Domesticité et bonnes maisons
L’enfer des cages dorées
Elles sont gouvernantes, femmes de chambre, cuisinières, nannies, lingères, le plus souvent polyvalentes. Ils sont majordomes, valets, chefs cuisiniers, chauffeurs. Ce sont les domestiques des grandes fortunes – mais vraiment très grandes fortunes – multimillionnaires, voire milliardaires, nouvellement acquises ou héritées en ligne directe des plus authentiques familles de l’aristocratie française. Leur travail : obéir, connaître et anticiper les moindres désirs de leurs employeurs et, surtout, être disponibles, corvéables à merci.
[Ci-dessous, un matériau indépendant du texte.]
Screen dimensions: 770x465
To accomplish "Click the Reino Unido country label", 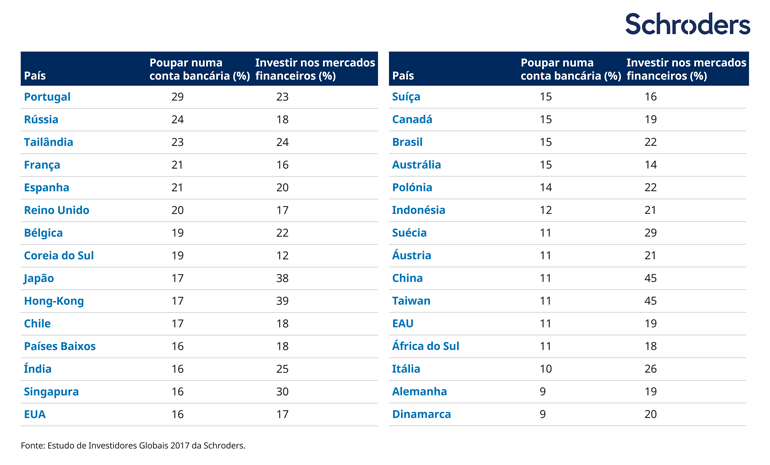I will click(56, 210).
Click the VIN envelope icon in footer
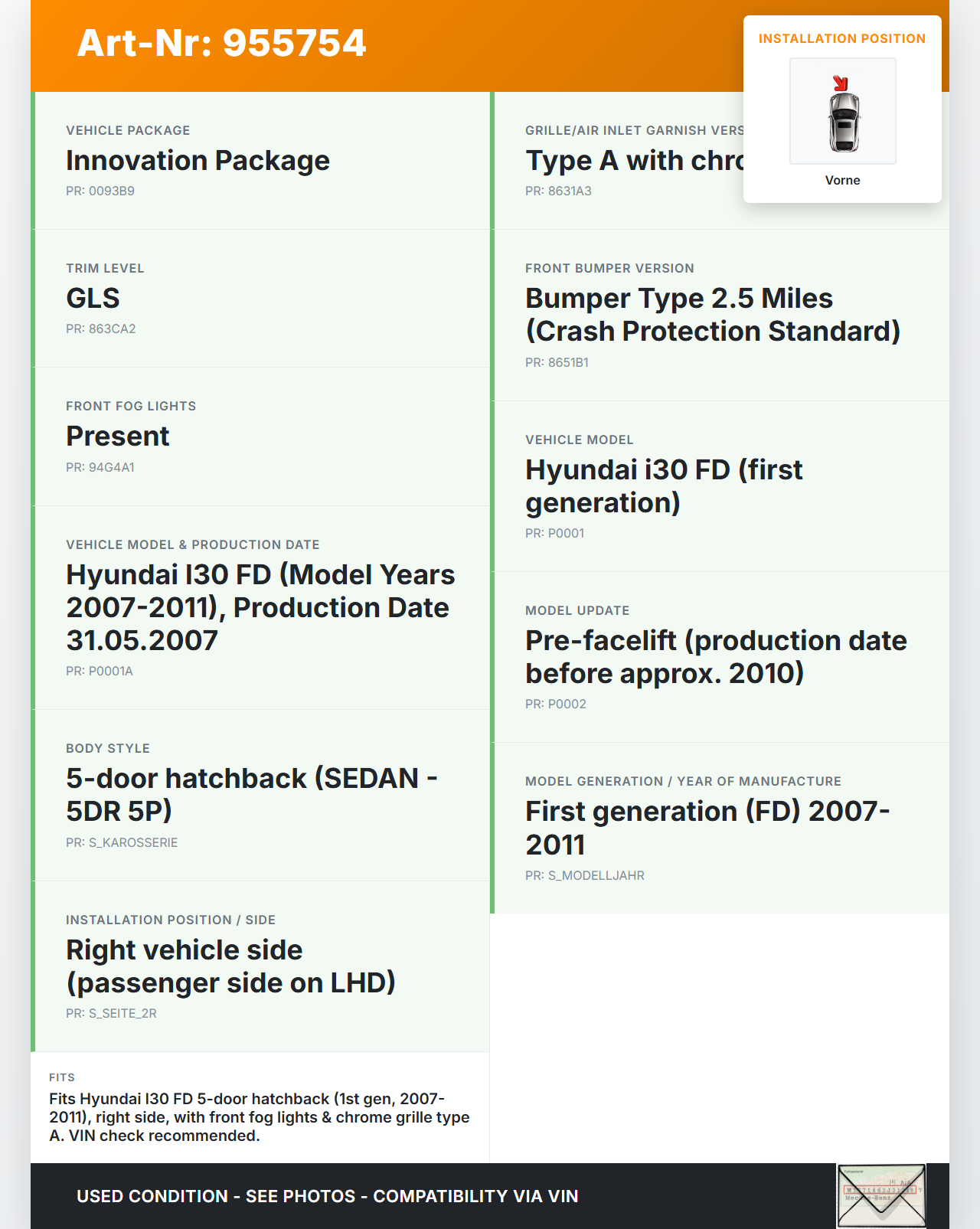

Servir les riches d’Alizée Delpierre (La Découverte)est une enquête sociologique menée dans les règles de l’art : entretiens multiples avec toutes les parties concernées (maîtres et serviteurs) et observation participante en immersion. L’autrice a travaillé, à temps partiel, auprès de ces familles comme nanny puis aide-cuisinière, et a pu éprouver ce que servir veut dire : se fondre dans les décors surannés de manoirs provinciaux ou de bling-blinguesques lofts des beaux quartiers, devenir l’ombre indispensable des « patron·nes » et saisir une part de la lumière du « paradis » luxueux qui les abrite.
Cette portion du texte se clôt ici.